– Отказаться – и что потом? Я не сдамся, доктор Раза! Делайте все, что нужно, чтобы я не умерла. В самом деле, моей матери сто лет – и она жива. У меня хорошая генетика. Если я умру, заморозьте мое тело. Я хочу, чтобы вы меня клонировали, когда появится технология. Я знаю, вы можете. Вы единственный человек на свете, в которого я верю безоговорочно.
Я поцеловала ее и вызвала бригаду анестезиологов. Мы на каталке отвезли ее в реанимацию. Через несколько минут ее уже интубировали и подключили к аппарату. Все, что происходило потом, имело мало отношения к поддержанию жизни – скорее это было затягивание умирания. Шансы, что леди Н. сможет когда-нибудь дышать самостоятельно, были равны нулю, поскольку главной ее проблемой была не стремительно прогрессирующая пневмония, а неизлечимый смертельный рак. Инфекции разгорались именно потому, что двери ее организма, изрешеченного лейкозом, внезапно распахнулись для всех патогенов. Иммунная система мчалась навстречу тотальному коллапсу, поскольку костный мозг не мог производить важнейшую первую линию защиты – лейкоциты. Я точно знала, какие страшные дни ждут леди Н. А она – нет.

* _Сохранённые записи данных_
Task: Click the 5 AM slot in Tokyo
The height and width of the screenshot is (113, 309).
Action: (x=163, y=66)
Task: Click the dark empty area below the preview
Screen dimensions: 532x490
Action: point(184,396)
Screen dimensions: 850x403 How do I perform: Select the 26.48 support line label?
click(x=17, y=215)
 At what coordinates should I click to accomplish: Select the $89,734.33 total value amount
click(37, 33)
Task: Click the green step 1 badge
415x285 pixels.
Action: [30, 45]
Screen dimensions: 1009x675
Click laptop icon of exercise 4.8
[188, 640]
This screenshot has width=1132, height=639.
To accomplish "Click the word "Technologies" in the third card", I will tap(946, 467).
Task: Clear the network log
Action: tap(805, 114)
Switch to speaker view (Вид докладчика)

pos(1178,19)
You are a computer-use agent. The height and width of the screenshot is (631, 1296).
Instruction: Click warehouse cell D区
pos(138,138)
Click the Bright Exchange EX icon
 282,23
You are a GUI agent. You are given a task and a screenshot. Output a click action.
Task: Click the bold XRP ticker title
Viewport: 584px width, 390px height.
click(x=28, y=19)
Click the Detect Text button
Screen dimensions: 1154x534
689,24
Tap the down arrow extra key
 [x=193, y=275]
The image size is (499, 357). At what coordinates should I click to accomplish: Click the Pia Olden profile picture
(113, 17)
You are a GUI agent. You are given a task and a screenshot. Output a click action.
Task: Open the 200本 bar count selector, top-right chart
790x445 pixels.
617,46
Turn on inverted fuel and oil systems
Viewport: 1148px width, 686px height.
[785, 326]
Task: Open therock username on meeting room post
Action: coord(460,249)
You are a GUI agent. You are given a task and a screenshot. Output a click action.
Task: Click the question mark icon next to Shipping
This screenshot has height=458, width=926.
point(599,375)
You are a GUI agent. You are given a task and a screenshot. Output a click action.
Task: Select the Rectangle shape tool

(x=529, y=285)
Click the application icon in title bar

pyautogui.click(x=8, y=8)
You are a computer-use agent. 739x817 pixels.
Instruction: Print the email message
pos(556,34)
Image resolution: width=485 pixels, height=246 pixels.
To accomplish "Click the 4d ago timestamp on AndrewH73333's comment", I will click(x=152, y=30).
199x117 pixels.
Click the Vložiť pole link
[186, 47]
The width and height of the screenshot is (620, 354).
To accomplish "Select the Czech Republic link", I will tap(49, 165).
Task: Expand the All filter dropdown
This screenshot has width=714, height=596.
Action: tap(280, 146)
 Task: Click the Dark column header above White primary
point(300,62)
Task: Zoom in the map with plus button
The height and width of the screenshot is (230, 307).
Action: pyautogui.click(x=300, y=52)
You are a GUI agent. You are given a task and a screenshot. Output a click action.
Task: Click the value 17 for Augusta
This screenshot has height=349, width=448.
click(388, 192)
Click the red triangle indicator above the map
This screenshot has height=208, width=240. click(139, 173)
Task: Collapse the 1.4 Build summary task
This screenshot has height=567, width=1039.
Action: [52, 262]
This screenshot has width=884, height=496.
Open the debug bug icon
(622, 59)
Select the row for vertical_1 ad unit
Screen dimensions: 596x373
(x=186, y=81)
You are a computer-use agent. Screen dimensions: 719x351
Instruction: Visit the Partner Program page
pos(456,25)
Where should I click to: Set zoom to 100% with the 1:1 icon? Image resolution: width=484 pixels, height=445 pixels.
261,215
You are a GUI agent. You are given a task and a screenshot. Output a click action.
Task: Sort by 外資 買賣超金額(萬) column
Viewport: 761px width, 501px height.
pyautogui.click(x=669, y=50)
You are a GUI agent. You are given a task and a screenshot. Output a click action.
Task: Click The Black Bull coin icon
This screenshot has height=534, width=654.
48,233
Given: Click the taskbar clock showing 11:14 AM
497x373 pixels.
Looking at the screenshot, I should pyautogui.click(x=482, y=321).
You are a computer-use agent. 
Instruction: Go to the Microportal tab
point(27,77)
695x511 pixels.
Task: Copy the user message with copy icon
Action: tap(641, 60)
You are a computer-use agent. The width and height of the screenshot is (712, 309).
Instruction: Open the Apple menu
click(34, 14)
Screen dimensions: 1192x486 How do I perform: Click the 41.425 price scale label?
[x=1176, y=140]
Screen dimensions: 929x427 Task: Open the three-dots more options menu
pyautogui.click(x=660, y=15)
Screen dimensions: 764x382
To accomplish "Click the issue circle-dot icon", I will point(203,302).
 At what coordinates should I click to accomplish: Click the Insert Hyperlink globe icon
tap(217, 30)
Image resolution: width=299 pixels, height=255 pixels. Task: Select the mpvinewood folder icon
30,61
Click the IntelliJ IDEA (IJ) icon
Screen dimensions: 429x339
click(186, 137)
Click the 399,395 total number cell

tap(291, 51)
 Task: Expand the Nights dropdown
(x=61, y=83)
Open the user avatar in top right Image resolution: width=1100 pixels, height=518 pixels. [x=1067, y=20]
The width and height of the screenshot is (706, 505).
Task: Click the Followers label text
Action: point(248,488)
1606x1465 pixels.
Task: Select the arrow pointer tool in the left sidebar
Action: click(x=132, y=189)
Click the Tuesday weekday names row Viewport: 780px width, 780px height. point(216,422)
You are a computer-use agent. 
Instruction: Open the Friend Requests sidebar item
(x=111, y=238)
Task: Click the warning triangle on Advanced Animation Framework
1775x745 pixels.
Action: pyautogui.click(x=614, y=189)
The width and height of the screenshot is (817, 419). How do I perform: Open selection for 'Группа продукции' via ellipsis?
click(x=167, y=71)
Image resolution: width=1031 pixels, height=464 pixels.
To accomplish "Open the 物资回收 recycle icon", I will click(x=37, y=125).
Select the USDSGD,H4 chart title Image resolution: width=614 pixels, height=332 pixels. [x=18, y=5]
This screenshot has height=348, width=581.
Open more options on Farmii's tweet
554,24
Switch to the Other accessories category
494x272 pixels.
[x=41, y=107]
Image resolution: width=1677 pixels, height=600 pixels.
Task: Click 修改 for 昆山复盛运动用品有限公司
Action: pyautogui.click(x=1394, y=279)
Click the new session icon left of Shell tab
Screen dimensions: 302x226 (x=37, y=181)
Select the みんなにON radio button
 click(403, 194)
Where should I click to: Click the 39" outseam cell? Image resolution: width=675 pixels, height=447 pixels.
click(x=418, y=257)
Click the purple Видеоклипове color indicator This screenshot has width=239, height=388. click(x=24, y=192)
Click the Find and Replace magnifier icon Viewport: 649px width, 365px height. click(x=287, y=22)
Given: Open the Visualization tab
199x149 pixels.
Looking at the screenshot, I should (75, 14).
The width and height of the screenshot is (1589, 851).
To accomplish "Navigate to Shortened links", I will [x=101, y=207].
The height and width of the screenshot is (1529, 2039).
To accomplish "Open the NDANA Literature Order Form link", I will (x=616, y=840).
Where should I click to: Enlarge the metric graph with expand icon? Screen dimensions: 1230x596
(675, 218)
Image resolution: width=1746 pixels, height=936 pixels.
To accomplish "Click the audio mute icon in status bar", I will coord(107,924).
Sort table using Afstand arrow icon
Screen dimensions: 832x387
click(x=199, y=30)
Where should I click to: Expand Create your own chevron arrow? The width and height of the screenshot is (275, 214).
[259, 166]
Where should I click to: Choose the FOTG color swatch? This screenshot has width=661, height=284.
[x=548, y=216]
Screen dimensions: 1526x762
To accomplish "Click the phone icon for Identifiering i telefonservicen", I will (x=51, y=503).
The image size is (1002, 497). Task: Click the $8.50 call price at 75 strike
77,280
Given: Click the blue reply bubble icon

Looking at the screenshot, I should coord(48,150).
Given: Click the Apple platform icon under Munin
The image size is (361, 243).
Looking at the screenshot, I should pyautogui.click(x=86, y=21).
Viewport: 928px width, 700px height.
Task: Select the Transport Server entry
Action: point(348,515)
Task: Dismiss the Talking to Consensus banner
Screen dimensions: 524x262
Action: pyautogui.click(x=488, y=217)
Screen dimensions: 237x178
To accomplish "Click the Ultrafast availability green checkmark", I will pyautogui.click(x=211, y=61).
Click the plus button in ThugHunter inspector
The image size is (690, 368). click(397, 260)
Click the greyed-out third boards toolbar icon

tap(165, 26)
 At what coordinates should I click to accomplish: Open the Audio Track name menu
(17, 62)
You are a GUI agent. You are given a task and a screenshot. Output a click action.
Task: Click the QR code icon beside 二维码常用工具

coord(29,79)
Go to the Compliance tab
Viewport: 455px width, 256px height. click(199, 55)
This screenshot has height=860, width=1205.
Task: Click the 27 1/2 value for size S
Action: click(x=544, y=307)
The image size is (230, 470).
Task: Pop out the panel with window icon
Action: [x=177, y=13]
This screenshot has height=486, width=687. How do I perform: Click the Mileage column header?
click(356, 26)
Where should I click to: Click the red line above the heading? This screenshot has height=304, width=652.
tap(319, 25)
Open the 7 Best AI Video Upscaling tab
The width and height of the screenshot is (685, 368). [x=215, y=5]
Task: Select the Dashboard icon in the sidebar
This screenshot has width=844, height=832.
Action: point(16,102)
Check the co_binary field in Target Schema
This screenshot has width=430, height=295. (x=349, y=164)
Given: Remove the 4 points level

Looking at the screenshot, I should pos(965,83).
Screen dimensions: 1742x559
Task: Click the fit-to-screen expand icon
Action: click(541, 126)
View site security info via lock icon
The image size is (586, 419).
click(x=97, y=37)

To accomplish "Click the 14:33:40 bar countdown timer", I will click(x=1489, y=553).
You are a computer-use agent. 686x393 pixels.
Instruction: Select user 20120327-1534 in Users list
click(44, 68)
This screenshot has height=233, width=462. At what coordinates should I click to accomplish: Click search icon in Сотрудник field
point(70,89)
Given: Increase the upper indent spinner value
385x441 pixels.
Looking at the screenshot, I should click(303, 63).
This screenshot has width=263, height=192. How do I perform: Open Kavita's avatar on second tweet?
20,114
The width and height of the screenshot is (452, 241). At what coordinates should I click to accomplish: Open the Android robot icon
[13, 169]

* _Задания_
1 - Верните без изменений часть отрывка о леди Н., которая открывается словами с «Я поцеловала ее» и завершается словами «А она – нет.».
2 - Что, согласно отрывку о леди Н., было ее главной проблемой?
3 - Продолжите отрывок о леди Н. с того места, где он заканчивается.

* _Ответы к заданиям_
1 -
Я поцеловала ее и вызвала бригаду анестезиологов. Мы на каталке отвезли ее в реанимацию. Через несколько минут ее уже интубировали и подключили к аппарату. Все, что происходило потом, имело мало отношения к поддержанию жизни – скорее это было затягивание умирания. Шансы, что леди Н. сможет когда-нибудь дышать самостоятельно, были равны нулю, поскольку главной ее проблемой была не стремительно прогрессирующая пневмония, а неизлечимый смертельный рак. Инфекции разгорались именно потому, что двери ее организма, изрешеченного лейкозом, внезапно распахнулись для всех патогенов. Иммунная система мчалась навстречу тотальному коллапсу, поскольку костный мозг не мог производить важнейшую первую линию защиты – лейкоциты. Я точно знала, какие страшные дни ждут леди Н. А она – нет.

2 - Неизлечимый смертельный рак.

3 -
Я в первую очередь врач-клиницист, и с медицинской, моральной и этической точки зрения моя обязанность – облегчать страдания, вызванные болезнью. Я должна давать своим пациентам возможность пользоваться лучшими достижениями науки и техники, а не мучиться из-за них. Но не подвела ли я леди Н., оправдала ли я ее ожидания, когда предложила ее интубировать и подключить к искусственному жизнеобеспечению – как будто смерть была выходом из положения? Какие силы вынудили меня предложить ей интубацию, обречь ее на немыслимые ужасы, о которых она не подозревала? Разумеется, закон. Что я сделала, чтобы помочь леди Н. смириться с идеей собственной смертности? Достаточно ли я постаралась донести до нее, что ее лейкоз безнадежен по природе, а подключать ее к аппарату жизнеобеспечения бессмысленно? Не было ли моей ошибкой как лечащего онколога то, что я каким-то образом пробудила у леди Н. обманчивые надежды? Старалась ли я говорить на языке, который леди Н. понимала, или я только запутала ее? Или это сама природа леди Н. заставляла ее бунтовать и не признавать, что все катится в тартарары, сколько бы я ни твердила, что ее прогноз беспросветен? У меня нет ни тени сомнения лишь в одном: интубировать ее и подключать к искусственной вентиляции легких было худшим, что я могла с ней сделать, и все же вопреки своей воле я была вынуждена предложить ей этот вариант. Было ли аморально с моей стороны обречь ее на адские муки, длившиеся всю следующую неделю, хотя я заранее знала, как все будет? Где кончается ответственность врача и человека и начинается ответственность общественных установлений?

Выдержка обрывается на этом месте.